Our northern neighbor has legalized the sale of some forms of recreational cannabis from October 2018. This legalization comes with regulation similar to that of alcohol in Canada, limiting home production, distribution, consumption areas and sale times. The exporting and importing of cannabis is illegal, with the exception of medical and scientific use, which will require a permit.
Growers that currently produce marijuana are licensed by Health Canada under the Access to Cannabis for Medical Purposes Regulations (ACMPR). Sales were allowed only by mail order, but by late 2017, some major retailers had applied for a change in the rules to allow them to also sell the product. The vast majority of these companies were located in Ontario.
STATES CONSIDERING LEGALIZATION
Full legalization has taken a step back in Arizona. Proposition 205 would have allowed people 21 and over to use marijuana recreationally. The ballot had 51.32% voting no on the proposition.The campaign to defeat Proposition 205 raised more than $6 million, aided significantly by the fundraising efforts of Gov. Doug Ducey.
While it remains illegal for Arizona residents to use recreational marijuana, prior propositions 200 and 203 are still in effect. These measures allow people with certain conditions to have marijuana for medicinal use.
The stage is set for legalization in Connecticut, with a successful medical marijuana program launched in 2012 and a positive outlook at several polls. However, Connecticut lawmakers have yet to decide when to make another attempt at legalizing and taxing recreational marijuana and local political sensitivity means the issue is bumped for the legislative calendar regularly.

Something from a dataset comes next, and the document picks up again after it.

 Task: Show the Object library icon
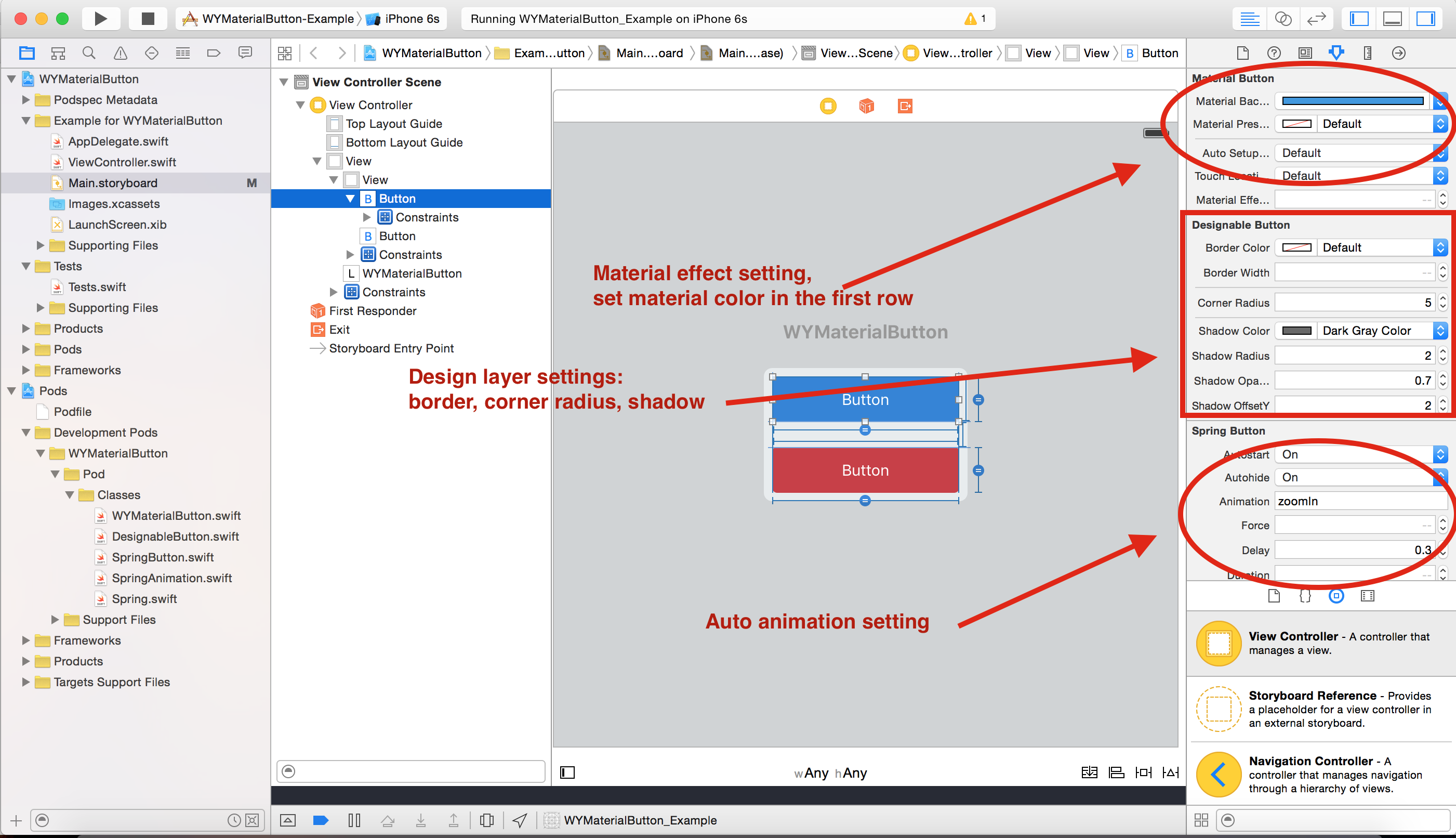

Marijuana has been legal statewide for medical use, within state regulations, since 2006. Rhode Island regularly beats Colorado, Washington, and every other state in the union for highest percentage of cannabis users saying they’ve consumed cannabis within the last month – for two years running.
That doesn’t mean legalization is a sure bet for the tiny Northeastern state. Bills to legalize marijuana have been introduced in the Rhode Island General Assembly every year since 2011, but have to date been "held for further study" with no action.
STATES THAT HAVE NOT LEGALIZED CANNABIS
Prospects for recreational legalization gloomy at best in Delaware. There’s only a single medical marijuana dispensary in operation in Delaware and just 700 patients registered. While Governor Jack Markell signed a decriminalization bill late 2015, statewide legalization has yet to happen.
Maryland is making a serious effort toward implementing an effective medical marijuana market, although slowly. After five years of delay, Maryland's medical marijuana program became operational and sales began in 2017. By September 2019, Maryland had 18 licensed growers, 82 licensed dispensaries, and 70,000 registered patients (slightly more than 1% of the state's total population). Recreational use should be not far behind.
New York has been a stop-start affair. Medical cannabis has been legal since 2014 but only five growers are authorised. In his 2018 State of the State address Governor Cuomo urged the New York State Legislature to fund a study on the effects of legalizing marijuana for recreational use. The Department of Health completed its study and has recommended the legalization of marijuana in New York, citing economic, public health, and public safety benefits. New York enacted legislation expanding the decriminalization of recreational use of cannabis, but did not legalize it.
South Dakota is the only state to make it illegal to test positive for cannabinoids even if the drug was consumed in a state where it is legal. This “internal possession” law carries a stiff penalty of a year in jail and a $2,000 fine.
Activists gathered more than the required number of signatures to get on the ballot, but the state rejected the petitions because not all the signatures were valid.